Nailbiter #4 (Published by Image Comics; Review by Forrest C. Helvie; 'Rama Rating: 8 out of 10): After the tension built up from last issue's flickering "blackout panels," Josh Williamson and Mike Henderson provide readers with a little release through pulling back the cover behind not only the mysterious killer haunting Finch and Crane's footsteps but also the fate of Agent Carroll. We even see Alice and Warren's interactions in the jail leading to what looks like the young girl innocently tempting the serial killer back out of retirement. The only drawback to this issue was the color felt a little over-saturated at times, which made distinguishing details in the linework a little difficult particularly in the scenes with Crane and Finch. Overall, it's another solid issue that moves the plot forward while taking some time to add some depth to the history and character of the town of Buckaroo.

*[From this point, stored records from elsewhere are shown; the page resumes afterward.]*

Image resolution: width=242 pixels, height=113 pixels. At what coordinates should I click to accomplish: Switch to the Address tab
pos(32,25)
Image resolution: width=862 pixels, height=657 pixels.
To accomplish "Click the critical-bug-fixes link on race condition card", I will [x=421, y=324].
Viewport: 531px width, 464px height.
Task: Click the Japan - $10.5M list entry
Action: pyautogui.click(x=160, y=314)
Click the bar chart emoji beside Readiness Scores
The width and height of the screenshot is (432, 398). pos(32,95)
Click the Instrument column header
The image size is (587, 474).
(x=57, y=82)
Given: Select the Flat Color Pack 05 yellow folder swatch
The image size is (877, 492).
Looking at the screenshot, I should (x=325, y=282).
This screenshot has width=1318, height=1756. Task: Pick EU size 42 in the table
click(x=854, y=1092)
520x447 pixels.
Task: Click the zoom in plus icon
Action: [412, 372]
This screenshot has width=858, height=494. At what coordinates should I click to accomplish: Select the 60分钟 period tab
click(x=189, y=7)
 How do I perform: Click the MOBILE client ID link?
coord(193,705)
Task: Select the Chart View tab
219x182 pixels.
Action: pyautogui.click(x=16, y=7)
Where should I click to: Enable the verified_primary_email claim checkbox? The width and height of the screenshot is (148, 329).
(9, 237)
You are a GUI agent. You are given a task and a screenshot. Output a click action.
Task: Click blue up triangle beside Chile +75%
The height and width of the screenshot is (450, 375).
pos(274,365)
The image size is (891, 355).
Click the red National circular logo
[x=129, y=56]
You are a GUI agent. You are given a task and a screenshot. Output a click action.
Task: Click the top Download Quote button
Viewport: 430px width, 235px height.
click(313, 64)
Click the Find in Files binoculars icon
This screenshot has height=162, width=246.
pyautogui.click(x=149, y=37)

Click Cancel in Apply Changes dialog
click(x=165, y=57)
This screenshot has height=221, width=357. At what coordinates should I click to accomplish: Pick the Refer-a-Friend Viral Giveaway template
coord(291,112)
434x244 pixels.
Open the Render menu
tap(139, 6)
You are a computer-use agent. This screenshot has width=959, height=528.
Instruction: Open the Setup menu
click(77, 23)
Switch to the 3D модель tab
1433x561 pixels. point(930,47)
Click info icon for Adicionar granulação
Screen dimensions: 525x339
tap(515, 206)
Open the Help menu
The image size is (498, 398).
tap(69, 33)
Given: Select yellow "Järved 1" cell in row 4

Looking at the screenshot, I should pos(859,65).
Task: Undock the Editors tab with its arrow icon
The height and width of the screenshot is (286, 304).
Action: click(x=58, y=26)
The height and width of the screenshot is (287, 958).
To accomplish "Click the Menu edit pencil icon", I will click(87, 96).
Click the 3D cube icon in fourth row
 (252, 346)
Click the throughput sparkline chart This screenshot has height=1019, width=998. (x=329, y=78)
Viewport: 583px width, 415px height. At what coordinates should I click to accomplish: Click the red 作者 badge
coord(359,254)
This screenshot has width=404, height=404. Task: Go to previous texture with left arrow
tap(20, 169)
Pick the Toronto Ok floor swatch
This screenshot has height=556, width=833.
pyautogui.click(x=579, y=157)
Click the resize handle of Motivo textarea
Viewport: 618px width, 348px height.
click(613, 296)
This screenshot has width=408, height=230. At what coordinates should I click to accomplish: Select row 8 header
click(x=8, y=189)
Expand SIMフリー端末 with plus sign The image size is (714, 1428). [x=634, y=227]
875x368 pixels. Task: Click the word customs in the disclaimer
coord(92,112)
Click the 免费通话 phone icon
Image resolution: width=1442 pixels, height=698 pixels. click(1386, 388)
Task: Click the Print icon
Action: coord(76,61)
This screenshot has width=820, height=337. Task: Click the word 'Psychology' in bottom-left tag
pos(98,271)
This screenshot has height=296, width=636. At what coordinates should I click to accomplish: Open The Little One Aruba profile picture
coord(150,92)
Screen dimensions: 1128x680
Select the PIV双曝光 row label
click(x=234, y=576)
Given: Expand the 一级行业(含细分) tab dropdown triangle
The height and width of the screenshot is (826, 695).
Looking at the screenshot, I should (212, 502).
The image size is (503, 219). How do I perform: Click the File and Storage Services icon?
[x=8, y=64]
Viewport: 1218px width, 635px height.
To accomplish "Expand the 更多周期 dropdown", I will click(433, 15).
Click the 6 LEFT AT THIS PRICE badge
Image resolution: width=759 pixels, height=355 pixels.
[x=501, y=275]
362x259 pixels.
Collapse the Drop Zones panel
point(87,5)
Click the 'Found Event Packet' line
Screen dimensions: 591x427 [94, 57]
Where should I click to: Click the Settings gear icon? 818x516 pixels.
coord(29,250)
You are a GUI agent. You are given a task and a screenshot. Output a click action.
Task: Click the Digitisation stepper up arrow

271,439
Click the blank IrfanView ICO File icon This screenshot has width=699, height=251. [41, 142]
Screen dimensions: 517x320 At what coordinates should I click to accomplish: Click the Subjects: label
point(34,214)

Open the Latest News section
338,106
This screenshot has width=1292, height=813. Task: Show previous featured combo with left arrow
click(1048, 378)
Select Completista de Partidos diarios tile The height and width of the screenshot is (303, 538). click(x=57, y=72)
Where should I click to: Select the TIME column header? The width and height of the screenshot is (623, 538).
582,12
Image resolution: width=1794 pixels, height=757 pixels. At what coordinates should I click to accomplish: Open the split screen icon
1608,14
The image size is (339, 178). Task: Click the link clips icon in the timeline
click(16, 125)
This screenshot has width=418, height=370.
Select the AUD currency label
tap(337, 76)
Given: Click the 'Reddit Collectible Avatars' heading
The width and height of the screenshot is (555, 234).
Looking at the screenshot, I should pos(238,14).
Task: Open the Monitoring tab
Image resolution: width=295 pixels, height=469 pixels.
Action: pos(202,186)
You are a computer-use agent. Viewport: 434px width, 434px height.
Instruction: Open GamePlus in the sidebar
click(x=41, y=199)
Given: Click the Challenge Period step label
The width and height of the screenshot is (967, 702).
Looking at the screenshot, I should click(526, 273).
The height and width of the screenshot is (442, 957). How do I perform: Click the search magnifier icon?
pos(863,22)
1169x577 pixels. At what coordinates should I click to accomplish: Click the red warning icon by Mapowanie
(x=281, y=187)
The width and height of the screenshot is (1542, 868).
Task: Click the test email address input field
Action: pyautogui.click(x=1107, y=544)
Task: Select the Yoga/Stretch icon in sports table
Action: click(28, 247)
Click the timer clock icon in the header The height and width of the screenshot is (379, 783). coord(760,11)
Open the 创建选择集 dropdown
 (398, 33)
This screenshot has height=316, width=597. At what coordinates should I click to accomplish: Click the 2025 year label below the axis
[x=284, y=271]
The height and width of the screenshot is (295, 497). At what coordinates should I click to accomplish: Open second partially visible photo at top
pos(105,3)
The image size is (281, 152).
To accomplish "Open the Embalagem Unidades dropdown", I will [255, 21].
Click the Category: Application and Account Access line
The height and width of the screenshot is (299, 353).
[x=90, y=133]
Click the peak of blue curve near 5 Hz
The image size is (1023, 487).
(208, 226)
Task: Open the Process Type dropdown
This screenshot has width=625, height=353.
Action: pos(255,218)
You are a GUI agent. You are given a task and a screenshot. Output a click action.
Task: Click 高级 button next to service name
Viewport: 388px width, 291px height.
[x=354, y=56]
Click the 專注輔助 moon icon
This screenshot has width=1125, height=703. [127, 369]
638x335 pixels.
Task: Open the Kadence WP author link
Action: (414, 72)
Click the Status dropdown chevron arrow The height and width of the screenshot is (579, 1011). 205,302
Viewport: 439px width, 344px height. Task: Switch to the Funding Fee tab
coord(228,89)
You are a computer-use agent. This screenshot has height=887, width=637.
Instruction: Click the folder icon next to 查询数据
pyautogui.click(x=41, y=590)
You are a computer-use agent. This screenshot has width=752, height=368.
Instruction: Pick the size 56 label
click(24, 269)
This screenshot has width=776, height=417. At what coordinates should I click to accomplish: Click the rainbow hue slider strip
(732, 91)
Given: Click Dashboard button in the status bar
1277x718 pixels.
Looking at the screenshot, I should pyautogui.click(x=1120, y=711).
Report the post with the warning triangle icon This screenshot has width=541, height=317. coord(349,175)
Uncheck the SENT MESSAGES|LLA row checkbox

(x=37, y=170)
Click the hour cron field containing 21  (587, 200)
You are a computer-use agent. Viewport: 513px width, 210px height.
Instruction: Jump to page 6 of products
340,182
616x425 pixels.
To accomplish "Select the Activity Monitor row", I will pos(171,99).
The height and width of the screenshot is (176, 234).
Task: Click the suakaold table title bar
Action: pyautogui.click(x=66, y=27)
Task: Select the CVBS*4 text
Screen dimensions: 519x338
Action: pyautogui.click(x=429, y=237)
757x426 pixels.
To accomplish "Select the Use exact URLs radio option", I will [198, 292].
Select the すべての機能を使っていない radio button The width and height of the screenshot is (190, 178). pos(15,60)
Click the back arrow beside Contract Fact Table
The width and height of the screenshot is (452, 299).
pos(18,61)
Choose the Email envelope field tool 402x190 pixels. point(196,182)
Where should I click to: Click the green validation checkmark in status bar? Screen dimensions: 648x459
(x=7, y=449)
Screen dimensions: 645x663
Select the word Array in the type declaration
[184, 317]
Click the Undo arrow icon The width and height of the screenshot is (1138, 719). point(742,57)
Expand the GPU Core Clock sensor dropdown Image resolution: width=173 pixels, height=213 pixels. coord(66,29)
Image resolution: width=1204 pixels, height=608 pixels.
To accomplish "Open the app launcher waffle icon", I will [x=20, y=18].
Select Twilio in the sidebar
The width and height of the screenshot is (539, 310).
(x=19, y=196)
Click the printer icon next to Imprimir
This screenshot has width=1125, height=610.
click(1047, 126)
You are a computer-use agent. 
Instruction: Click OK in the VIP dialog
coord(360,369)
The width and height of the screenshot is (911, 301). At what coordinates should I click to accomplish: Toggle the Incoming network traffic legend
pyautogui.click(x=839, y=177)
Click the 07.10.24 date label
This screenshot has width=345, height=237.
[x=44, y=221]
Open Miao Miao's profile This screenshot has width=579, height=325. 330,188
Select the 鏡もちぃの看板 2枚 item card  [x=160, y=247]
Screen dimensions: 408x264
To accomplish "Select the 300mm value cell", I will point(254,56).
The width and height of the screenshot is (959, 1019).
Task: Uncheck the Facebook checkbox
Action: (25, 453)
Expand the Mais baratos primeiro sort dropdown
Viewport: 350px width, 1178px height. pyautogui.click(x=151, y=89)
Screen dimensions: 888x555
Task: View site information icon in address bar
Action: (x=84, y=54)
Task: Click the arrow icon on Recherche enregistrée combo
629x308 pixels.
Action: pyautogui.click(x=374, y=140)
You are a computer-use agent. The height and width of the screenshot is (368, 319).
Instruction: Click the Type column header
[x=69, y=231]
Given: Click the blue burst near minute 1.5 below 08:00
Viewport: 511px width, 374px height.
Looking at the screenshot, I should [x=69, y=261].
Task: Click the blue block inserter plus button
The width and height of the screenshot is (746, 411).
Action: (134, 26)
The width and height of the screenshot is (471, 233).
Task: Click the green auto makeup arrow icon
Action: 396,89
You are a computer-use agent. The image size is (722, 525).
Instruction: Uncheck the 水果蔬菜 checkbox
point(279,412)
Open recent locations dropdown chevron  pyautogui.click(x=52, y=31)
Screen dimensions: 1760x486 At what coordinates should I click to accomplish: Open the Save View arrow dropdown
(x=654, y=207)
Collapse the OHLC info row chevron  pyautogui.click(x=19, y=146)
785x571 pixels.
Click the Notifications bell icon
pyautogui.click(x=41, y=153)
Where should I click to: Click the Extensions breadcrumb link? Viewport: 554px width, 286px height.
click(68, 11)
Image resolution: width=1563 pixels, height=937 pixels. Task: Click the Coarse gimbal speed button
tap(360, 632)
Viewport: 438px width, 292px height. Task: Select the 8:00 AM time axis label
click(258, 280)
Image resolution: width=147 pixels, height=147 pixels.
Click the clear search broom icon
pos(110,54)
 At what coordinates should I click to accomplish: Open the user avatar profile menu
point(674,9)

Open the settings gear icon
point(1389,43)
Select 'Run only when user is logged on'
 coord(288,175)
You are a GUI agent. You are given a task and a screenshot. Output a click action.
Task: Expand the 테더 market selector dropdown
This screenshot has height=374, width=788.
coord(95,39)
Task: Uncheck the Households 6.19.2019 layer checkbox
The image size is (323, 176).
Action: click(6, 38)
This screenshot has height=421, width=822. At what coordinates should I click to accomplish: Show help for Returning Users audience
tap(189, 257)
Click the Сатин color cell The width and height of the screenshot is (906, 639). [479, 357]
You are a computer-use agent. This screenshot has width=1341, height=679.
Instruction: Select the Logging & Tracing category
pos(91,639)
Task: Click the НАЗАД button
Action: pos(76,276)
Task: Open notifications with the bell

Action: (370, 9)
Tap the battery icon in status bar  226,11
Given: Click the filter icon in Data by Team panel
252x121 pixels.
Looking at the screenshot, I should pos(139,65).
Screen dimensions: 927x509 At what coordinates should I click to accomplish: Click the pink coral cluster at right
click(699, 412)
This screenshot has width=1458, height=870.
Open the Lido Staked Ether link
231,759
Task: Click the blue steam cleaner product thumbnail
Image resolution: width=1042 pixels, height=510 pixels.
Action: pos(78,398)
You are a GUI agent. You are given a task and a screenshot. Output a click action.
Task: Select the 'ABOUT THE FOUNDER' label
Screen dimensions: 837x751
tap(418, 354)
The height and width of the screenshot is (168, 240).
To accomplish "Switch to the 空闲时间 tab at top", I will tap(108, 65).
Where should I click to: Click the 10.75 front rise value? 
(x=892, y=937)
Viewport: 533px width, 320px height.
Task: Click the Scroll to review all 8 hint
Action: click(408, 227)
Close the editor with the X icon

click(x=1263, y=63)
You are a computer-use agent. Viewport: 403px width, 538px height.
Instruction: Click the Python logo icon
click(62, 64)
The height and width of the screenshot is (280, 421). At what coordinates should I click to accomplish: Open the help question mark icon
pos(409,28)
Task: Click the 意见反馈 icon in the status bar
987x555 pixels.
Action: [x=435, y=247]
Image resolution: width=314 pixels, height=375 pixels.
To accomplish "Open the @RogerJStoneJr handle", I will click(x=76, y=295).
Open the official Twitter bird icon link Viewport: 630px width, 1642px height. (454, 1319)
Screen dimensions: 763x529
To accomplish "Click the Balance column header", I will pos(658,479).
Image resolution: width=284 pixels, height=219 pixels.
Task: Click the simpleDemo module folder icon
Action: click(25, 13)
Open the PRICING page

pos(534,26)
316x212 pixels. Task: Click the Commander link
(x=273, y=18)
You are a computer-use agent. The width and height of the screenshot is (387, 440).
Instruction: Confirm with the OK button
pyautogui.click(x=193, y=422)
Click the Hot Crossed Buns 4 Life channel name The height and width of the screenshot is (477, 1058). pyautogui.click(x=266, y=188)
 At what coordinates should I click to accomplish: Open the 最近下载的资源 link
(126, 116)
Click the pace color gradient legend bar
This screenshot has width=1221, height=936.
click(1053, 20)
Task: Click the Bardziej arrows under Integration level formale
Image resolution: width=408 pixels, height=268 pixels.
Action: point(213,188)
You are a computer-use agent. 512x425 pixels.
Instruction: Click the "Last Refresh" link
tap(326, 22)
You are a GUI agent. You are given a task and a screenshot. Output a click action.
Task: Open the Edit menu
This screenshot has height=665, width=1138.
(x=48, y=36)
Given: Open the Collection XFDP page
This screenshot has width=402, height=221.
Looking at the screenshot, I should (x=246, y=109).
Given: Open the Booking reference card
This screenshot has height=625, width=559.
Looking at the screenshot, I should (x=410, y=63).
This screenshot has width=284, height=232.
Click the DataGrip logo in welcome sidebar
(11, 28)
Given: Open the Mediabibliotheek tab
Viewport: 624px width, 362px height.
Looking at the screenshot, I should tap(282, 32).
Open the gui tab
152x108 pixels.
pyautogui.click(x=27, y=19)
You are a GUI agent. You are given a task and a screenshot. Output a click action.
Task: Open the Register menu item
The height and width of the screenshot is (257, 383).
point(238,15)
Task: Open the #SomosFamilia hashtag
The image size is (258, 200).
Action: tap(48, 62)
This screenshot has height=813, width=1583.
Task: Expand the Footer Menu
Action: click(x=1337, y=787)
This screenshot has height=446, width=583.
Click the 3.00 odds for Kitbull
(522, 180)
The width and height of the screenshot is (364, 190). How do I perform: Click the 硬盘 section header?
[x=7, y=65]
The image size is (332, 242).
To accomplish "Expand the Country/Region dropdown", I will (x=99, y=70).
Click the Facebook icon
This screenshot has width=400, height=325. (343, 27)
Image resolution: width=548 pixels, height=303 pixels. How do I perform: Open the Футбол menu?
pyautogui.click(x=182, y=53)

Alex+Ada #8 (Published by Image Comics; Review by Forrest C. Helvie; 'Rama Rating: 8 out of 10): The secret is out – at least to Alex's grandmother – that he's unlocked Ada's programming allowing her to become fully sentient. Although there were a few moments that were lighter on action and heavier with exposition, I really like the thematic directions Sarah Vaughn and Jonathan Luna are taking with this series in terms of ethics and advancing technologies, individual access to equality and basic human rights, and self-determination. While Luna's art is more simple and less flashy than many other comics from Image, the clean layouts keep the reader's focus on the story without complicating matters, and his ability to convey each character's emotions is subtle yet effective. Eight issues in, and I continue to find myself hooked by the smart and thought-provoking premise of this book.
Terminal Hero #1 (Published by Dynamite Entertainment; Review by Edward Kaye; 'Rama Rating: 4 out of 10): You know the story: man gets brain tumor, man gets radical treatment, man develops super powers, man goes mad with power. It’s a decent concept, but the plot jumps about like crazy, skipping major details and foregoing any character development. It feels like there’s two or three issues of story crammed in here, with every other page removed to save space. Artist Piotr Kowalski provides a really interesting opening page, with great colors from Kelly Fitzpatrick, but the rest of the issue is of inconsistent quality - there’s a few stand-out scenes, but most panels aren't very memorable. Terminal Hero #1 feels like so much wasted potential. Perhaps writer Peter Milligan can pull it together in the second issue, but I doubt it.